In which cases is the cross-entropy preferred over the mean squared error?

machine-learning neural-network backpropagation mean-square-error cross-entropy

46,753

Solution 1

Cross-entropy is prefered for classification, while mean squared error is one of the best choices for regression. This comes directly from the statement of the problems itself - in classification you work with very particular set of possible output values thus MSE is badly defined (as it does not have this kind of knowledge thus penalizes errors in incompatible way). To better understand the phenomena it is good to follow and understand the relations between

cross entropy
logistic regression (binary cross entropy)
linear regression (MSE)

You will notice that both can be seen as a maximum likelihood estimators, simply with different assumptions about the dependent variable.

Solution 2

When you derive the cost function from the aspect of probability and distribution, you can observe that MSE happens when you assume the error follows Normal Distribution and cross entropy when you assume binomial distribution. It means that implicitly when you use MSE, you are doing regression (estimation) and when you use CE, you are doing classification. Hope it helps a little bit.

Solution 3

If you do logistic regression for example, you will use the sigmoid function to estimate de probability, the cross entropy as the loss function and gradient descent to minimize it. Doing this but using MSE as the loss function might lead to a non-convex problem where you might find local minima. Using cross entropy will lead to a convex problem where you might find the optimum solution.

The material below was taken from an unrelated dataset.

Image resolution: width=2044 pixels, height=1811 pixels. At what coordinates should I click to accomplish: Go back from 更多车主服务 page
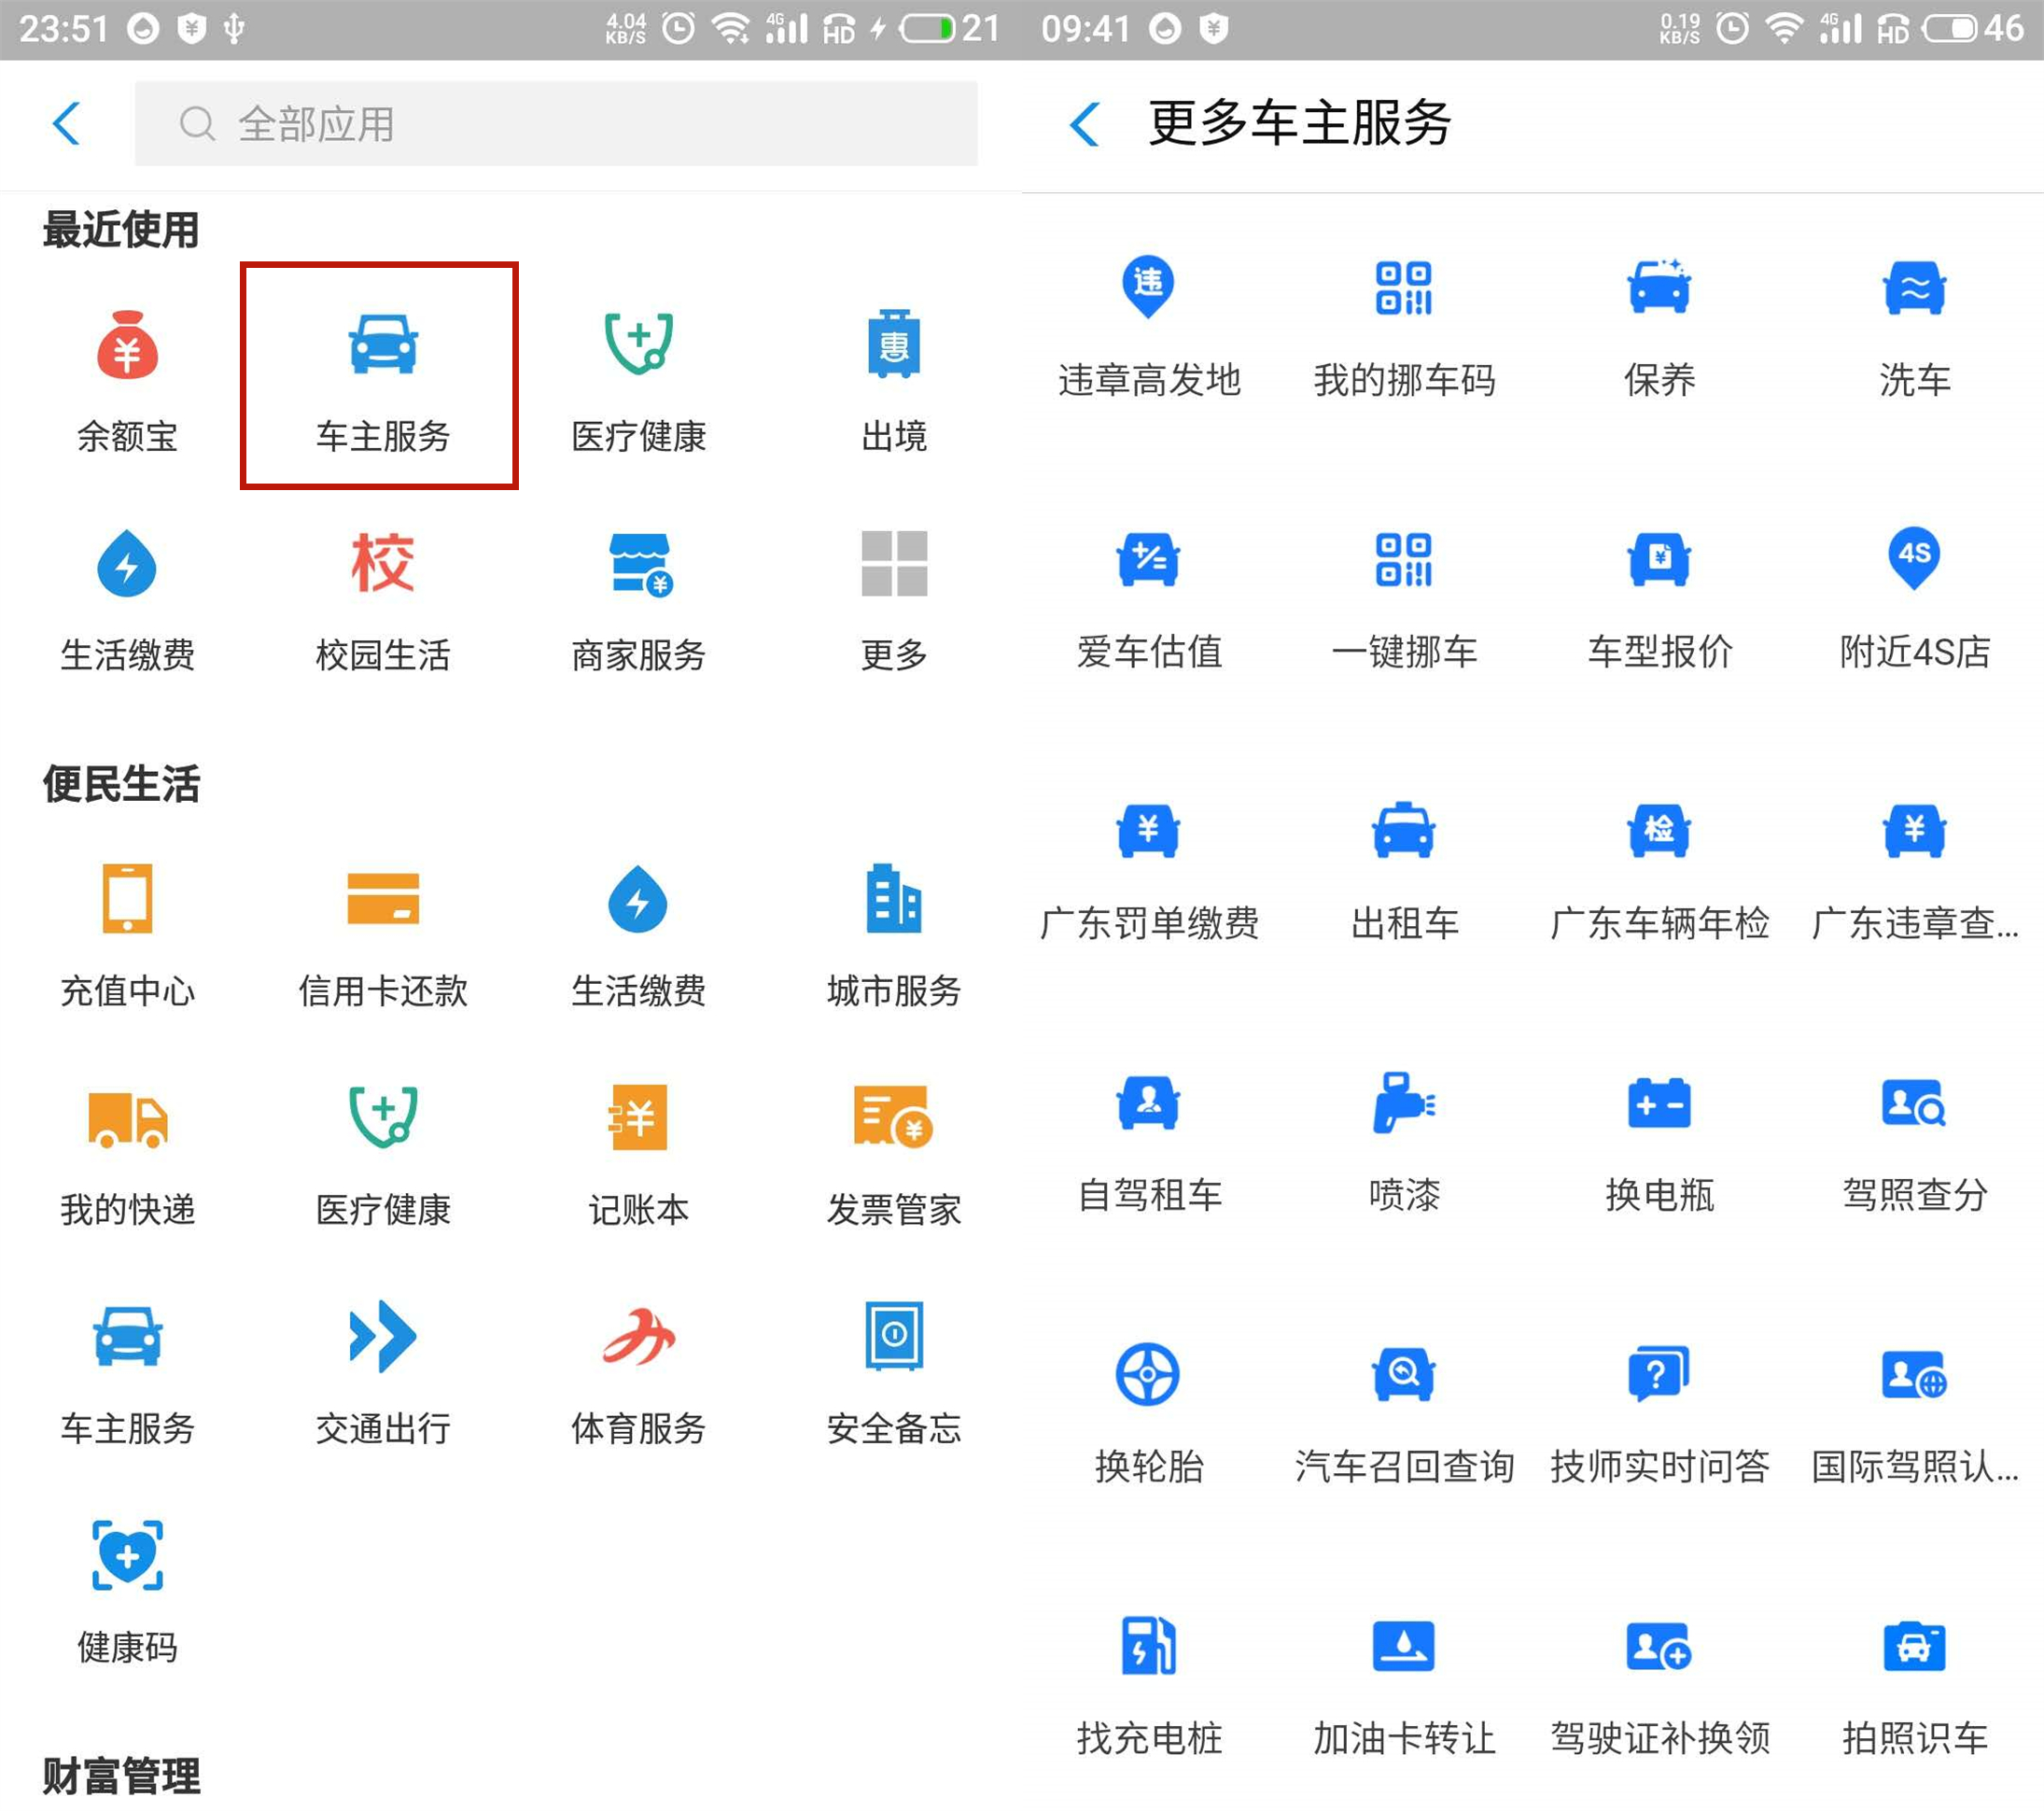tap(1083, 123)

https://www.youtube.com/watch?v=rtD0RvfBJqQ&list=PL0Smm0jPm9WcCsYvbhPCdizqNKps69W4Z&index=35

There is also an interesting analysis here: https://jamesmccaffrey.wordpress.com/2013/11/05/why-you-should-use-cross-entropy-error-instead-of-classification-error-or-mean-squared-error-for-neural-network-classifier-training/

46,753

Author by

Amogh Mishra

Updated on January 06, 2020

Comments

Amogh Mishra over 4 years

Although both of the above methods provide a better score for the better closeness of prediction, still cross-entropy is preferred. Is it in every case or there are some peculiar scenarios where we prefer cross-entropy over MSE?
yuefengz over 7 years

Could you please elaborate more on "assumptions about the dependent variable" ?
lejlot over 6 years

@Fake - as Duc pointed out in the separate answer, logistic regression assumes binomial distribution (or multinomial in generalised case of cross entropy and softmax) of the dependent variable, while linear regression assumes that it is a linear function of the variables plus an IID sampled noise from a 0-mean gaussian noise with fixed variance.
Paul over 5 years

The youtube link no longer works.
akshit bhatia about 5 years

Say we have 2 probability distribution vectors:- actual [0.3, 0.5, 0.1, 0.1] and predicted [0.4, 0.2, 0.3, 0.1] Now if we use MSE to determine our loss, why would this be a bad choice than KL divergence? What are the features that are missed when we perform MSE on such a data?
Kunyu Shi almost 5 years

Could you show how gaussian leads to MSE and binomial leads to cross entropy?
A_P over 4 years

@KunyuShi Look at the PDF/PMF of the normal and Bernoulli distributions. If we take their log (which we generally do, to simplify the loss function) we get MSE and binary crossentropy, respectively.
SomethingSomething almost 4 years

I once trained a single output neuron using MSE-loss to output 0 or 1 [for negative and positive classes]. The result was that all the outputs were at the extremes - you couldn't pick a threshold. Using two neurons with CE loss got me a much smoother result, so I could pick a threshold. Probably BCE is what you want to use if you stay with a single neuron.